What the task requires
Please copy out, word for word, the part of the data that opens with the line containing "What do you see at coordinates (1196, 751)" and closes with the line containing "Looking at the image, I should click on (14, 16).", both lines included.

Data records
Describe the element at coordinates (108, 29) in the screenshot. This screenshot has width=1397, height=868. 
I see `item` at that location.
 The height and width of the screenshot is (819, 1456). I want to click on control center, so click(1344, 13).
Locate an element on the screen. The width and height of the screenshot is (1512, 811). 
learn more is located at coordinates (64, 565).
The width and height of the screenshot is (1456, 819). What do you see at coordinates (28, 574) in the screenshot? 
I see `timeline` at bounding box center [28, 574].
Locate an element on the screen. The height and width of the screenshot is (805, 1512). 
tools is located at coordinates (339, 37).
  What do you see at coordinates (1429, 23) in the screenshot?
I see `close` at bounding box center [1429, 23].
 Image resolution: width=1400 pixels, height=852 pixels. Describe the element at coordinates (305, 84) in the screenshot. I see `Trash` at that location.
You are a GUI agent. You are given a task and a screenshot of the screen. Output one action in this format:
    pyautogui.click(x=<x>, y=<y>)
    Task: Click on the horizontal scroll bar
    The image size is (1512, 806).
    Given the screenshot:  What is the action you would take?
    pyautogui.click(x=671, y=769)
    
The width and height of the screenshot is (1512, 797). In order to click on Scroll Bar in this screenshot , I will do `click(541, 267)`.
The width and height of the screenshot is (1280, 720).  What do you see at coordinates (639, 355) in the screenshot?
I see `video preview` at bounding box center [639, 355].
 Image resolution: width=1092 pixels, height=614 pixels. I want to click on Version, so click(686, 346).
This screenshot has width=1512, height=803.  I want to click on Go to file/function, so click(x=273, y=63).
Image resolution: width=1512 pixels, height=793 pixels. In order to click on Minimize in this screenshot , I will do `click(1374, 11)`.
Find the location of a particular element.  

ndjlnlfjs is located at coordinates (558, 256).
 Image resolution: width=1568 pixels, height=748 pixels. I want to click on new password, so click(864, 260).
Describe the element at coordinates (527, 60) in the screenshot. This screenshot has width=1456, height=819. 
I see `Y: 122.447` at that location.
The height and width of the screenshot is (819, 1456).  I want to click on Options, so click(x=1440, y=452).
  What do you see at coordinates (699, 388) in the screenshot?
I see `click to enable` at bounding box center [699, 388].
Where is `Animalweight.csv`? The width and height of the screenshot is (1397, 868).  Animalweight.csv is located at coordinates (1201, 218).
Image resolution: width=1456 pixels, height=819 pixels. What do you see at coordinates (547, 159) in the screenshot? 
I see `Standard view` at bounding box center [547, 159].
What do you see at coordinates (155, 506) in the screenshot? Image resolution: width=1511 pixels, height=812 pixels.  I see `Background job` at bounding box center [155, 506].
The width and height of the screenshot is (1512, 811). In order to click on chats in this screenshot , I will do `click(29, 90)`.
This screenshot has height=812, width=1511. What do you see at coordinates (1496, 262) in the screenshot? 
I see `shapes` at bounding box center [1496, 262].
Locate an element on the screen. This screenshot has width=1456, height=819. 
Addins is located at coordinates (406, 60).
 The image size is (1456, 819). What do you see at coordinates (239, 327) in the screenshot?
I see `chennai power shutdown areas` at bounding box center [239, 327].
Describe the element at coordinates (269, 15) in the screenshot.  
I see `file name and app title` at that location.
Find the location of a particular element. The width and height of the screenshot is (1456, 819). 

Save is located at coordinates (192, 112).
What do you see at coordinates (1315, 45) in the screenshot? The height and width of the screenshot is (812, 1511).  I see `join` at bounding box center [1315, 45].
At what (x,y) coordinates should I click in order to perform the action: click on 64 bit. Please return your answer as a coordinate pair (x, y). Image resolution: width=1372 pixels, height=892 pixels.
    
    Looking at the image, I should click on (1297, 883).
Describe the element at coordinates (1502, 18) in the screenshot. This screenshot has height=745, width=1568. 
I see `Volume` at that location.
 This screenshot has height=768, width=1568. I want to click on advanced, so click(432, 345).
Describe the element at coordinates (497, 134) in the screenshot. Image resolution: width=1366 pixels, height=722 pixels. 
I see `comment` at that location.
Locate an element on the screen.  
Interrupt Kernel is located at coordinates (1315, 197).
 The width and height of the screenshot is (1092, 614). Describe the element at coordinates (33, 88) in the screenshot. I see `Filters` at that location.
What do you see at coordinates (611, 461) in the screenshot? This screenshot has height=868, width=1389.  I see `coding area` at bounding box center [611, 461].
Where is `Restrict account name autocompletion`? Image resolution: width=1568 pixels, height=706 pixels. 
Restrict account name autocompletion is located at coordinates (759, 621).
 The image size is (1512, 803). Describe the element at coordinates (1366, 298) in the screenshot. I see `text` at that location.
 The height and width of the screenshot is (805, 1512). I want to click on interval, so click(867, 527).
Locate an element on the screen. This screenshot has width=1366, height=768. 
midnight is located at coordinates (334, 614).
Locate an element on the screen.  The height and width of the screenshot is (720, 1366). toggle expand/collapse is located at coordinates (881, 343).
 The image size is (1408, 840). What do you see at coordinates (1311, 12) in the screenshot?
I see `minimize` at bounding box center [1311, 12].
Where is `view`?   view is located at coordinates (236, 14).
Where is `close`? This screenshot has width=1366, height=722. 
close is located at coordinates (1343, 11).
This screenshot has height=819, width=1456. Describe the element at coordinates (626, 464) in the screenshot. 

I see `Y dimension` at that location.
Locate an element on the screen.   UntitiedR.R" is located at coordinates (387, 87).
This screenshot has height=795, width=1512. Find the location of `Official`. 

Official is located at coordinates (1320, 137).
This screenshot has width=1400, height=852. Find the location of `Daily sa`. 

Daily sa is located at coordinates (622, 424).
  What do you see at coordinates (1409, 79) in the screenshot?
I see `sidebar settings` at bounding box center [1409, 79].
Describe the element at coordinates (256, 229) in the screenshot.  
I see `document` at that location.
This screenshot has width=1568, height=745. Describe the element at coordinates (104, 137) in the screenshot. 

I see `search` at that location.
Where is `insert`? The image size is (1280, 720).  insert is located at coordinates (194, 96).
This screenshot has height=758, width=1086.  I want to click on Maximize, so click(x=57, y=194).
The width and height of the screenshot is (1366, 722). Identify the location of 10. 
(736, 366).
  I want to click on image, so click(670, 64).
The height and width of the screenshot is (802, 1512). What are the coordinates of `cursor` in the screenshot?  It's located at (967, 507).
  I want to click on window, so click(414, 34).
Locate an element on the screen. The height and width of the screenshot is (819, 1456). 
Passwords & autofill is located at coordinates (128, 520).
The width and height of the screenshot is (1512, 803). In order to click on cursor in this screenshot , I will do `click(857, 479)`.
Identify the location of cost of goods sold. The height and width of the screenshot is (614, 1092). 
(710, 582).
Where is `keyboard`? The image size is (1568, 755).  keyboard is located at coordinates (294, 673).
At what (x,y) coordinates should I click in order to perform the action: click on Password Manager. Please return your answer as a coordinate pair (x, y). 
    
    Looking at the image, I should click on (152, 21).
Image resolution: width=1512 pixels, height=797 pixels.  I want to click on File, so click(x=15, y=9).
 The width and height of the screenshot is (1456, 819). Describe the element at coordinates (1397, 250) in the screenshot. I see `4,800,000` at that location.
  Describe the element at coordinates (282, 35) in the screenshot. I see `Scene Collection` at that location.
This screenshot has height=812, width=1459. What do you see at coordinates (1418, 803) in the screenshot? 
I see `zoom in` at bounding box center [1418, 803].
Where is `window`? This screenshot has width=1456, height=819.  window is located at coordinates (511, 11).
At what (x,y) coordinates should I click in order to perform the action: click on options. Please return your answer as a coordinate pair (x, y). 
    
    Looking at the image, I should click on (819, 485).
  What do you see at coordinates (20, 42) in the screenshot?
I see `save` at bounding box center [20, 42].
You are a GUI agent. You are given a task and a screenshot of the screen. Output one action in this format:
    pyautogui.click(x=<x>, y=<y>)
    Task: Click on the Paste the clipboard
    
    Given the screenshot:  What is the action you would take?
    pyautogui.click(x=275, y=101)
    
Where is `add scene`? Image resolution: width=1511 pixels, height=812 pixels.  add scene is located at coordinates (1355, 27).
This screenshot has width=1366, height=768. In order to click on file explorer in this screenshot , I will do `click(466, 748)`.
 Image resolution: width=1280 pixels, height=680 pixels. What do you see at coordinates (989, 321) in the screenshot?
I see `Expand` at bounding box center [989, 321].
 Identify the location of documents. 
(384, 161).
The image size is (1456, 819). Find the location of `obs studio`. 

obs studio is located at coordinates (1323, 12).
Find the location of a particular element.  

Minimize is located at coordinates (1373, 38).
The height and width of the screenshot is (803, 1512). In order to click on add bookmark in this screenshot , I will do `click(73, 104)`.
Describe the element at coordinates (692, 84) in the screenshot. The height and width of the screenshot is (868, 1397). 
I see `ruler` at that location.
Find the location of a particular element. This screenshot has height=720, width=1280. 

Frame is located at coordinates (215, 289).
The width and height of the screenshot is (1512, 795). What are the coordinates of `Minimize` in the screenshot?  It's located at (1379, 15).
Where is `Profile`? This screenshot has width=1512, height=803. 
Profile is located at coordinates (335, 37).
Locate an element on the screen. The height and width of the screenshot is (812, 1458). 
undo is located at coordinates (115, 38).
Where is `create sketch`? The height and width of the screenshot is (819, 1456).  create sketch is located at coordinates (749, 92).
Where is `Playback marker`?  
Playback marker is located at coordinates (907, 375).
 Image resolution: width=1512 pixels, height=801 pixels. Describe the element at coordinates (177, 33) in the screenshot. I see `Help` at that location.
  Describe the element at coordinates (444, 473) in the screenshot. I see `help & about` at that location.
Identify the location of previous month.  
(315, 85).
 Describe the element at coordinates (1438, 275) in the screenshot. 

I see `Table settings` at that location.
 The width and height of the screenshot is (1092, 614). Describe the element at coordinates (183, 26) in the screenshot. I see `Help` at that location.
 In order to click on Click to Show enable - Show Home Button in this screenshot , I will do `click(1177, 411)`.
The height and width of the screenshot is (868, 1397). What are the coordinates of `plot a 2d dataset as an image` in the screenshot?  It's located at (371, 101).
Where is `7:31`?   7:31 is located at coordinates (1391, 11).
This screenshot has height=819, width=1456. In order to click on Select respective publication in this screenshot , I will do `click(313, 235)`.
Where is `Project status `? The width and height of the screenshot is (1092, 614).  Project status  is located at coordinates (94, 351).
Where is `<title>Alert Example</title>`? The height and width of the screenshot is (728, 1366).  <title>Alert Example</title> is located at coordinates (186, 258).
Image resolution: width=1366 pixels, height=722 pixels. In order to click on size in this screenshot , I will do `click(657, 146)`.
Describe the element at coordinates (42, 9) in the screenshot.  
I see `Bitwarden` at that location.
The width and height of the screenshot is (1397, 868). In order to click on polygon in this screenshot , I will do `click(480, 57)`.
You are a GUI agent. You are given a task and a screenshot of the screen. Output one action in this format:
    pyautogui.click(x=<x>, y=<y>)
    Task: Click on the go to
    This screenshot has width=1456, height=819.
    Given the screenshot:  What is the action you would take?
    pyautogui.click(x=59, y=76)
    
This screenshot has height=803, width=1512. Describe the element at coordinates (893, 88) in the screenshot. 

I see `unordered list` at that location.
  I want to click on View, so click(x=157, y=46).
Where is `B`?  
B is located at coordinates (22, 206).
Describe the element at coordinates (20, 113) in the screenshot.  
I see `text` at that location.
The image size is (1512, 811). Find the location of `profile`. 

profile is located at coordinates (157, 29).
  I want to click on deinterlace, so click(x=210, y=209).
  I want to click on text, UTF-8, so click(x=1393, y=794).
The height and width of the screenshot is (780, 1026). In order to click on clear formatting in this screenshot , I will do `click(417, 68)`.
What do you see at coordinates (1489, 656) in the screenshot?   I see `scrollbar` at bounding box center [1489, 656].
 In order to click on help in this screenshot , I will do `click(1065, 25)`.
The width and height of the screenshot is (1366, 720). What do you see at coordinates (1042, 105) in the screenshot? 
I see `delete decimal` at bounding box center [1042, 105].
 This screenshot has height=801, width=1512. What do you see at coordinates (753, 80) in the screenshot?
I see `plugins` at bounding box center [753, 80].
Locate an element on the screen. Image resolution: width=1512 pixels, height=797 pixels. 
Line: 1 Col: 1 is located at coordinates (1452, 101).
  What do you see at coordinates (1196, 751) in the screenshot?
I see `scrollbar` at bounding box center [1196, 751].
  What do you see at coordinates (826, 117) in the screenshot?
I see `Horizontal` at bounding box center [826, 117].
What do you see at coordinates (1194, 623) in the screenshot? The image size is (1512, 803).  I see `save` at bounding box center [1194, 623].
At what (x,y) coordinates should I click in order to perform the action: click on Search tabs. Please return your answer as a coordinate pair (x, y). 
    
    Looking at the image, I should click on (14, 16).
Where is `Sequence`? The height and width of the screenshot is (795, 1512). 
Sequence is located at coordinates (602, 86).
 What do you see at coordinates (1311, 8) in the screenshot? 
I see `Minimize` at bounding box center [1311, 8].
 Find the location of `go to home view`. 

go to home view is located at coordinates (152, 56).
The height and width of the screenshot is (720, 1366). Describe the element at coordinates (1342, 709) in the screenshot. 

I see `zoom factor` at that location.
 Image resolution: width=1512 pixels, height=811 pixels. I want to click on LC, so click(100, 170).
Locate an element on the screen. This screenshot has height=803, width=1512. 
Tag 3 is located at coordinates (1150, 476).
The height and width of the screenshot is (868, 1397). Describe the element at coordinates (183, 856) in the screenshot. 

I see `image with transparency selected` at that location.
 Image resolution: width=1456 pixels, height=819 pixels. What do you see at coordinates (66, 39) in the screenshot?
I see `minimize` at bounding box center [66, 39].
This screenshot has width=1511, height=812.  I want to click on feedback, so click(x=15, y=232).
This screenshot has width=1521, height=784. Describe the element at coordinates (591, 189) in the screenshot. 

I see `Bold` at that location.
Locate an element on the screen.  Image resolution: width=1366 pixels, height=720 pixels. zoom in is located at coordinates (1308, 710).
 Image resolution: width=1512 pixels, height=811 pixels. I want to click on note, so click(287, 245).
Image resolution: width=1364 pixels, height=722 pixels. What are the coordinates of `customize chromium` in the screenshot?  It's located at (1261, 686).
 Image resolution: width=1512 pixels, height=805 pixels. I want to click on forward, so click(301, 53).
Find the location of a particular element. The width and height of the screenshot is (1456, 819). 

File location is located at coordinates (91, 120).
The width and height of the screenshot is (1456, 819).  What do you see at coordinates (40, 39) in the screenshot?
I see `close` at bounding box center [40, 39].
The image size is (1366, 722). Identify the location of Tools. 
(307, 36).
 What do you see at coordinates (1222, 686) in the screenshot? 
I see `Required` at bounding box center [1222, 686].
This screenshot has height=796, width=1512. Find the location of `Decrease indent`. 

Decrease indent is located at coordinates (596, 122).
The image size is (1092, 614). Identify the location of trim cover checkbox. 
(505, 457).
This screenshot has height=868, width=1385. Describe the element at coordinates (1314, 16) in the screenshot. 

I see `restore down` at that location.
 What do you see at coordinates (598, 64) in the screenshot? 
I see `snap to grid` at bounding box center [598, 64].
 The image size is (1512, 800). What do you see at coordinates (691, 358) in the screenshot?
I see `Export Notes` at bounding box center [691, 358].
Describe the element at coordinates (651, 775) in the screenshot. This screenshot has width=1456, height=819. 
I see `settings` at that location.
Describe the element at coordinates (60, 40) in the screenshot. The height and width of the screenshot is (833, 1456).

Worked answer
  What do you see at coordinates (1196, 751) in the screenshot?
I see `scrollbar` at bounding box center [1196, 751].
  What do you see at coordinates (826, 117) in the screenshot?
I see `Horizontal` at bounding box center [826, 117].
What do you see at coordinates (1194, 623) in the screenshot? The image size is (1512, 803).  I see `save` at bounding box center [1194, 623].
At what (x,y) coordinates should I click in order to perform the action: click on Search tabs. Please return your answer as a coordinate pair (x, y). 
    
    Looking at the image, I should click on (14, 16).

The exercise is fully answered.